I value the reports I get here, and familiar names that repeatedly surface with first hand info since they either ride there a lot, or live there. Do I base my decisions on everything they say? No, but their views are combined with my experiences and risk evaluation and I make my decision. I missed a shoot out between the feds and cartels by about 15 minutes in March on hwy #200, so maybe I'm more cautious than most.
So if this is BS - it matters because even one report can be valueable. A couple months ago there was another report here about a guy getting chased on #200 hwy, and he got away. To me his report was totally legit. So is this becoming a trend? I don't know. I'm willing to take the random risk of getting caught up in a feud between the feds and cartels, but when gringos are targets on bikes, that takes on a new meaning for me.
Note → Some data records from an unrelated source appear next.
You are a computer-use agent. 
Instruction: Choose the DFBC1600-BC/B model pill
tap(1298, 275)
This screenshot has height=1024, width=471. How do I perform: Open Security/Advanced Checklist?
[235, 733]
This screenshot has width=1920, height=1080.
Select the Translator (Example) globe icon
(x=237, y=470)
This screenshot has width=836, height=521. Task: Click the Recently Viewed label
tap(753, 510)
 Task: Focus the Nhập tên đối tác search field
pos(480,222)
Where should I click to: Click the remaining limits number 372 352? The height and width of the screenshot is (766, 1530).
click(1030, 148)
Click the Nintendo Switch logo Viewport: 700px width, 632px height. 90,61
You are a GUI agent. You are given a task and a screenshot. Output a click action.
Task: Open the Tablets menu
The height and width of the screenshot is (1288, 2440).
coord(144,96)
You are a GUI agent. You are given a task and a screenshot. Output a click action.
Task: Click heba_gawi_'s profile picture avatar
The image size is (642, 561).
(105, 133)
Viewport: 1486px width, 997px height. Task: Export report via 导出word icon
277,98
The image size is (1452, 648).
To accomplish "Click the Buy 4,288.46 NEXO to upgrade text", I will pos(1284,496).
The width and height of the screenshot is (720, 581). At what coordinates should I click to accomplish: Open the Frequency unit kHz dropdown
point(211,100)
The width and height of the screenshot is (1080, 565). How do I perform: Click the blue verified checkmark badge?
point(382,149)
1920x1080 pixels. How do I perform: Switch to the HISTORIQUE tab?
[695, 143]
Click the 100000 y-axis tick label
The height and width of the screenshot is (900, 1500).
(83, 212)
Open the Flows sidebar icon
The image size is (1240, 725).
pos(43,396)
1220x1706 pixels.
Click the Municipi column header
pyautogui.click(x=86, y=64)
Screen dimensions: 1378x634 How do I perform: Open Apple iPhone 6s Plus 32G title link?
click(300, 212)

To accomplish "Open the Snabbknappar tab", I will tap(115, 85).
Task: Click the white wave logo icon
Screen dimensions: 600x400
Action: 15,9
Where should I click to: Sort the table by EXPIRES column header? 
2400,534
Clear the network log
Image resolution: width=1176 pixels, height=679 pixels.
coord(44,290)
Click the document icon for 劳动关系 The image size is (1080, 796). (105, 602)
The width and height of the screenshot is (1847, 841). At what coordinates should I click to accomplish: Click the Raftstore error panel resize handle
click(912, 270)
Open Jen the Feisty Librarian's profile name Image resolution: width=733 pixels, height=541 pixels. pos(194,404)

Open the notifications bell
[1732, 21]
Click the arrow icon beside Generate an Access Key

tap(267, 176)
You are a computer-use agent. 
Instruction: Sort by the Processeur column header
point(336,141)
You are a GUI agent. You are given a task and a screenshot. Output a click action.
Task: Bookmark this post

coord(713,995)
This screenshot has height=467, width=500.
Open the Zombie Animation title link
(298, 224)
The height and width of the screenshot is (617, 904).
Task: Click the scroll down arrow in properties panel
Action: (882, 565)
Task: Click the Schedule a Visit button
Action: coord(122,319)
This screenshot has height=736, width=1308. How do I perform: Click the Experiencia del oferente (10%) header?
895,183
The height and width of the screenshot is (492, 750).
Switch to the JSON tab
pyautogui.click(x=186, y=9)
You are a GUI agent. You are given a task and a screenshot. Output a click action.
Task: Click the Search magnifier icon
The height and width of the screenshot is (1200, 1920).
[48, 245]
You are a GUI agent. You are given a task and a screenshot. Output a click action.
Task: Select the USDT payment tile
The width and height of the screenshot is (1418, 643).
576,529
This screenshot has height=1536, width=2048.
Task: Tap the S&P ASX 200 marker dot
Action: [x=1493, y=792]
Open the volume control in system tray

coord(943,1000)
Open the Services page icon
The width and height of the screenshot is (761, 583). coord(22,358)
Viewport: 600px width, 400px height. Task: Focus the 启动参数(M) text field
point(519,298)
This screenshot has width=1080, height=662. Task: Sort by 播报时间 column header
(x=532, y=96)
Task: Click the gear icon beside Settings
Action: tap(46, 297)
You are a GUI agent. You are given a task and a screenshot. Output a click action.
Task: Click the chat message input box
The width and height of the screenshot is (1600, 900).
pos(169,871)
I don't have my maps here in BC at the moment, but looking at the internet there seems to be quite a few towns on the OP's route back to the USA, and I confess I have never been on that route, but, I don't know how you manage topes, lights, dogs, cars, etc at 100 MPH. I'm not sayin it didn't happen, but it seems like there are a few holes to be filled.
I'd just like to know what I'm reading is in the realm of reality, so if we do get further info, from either the OP or others, it would be nice to hear.
Please don't take it as offensive when I say, "Please do!" Mexico needs you and your ilk. "With all due respect."
Seriously? C'mon, think about that. Or, if you prefer not to think, read just a couple of the threads from our fellow GS riders.
Oh, how I'd like to say we're an overwhelmingly cerebral crew, but I can't do it.
I mean, you and I are geniuses...it's the other 99% that I'm not so sure about.
I guess I'm saying that as much as I respect education and grammar, idiom does not make the adventure rider. Truly.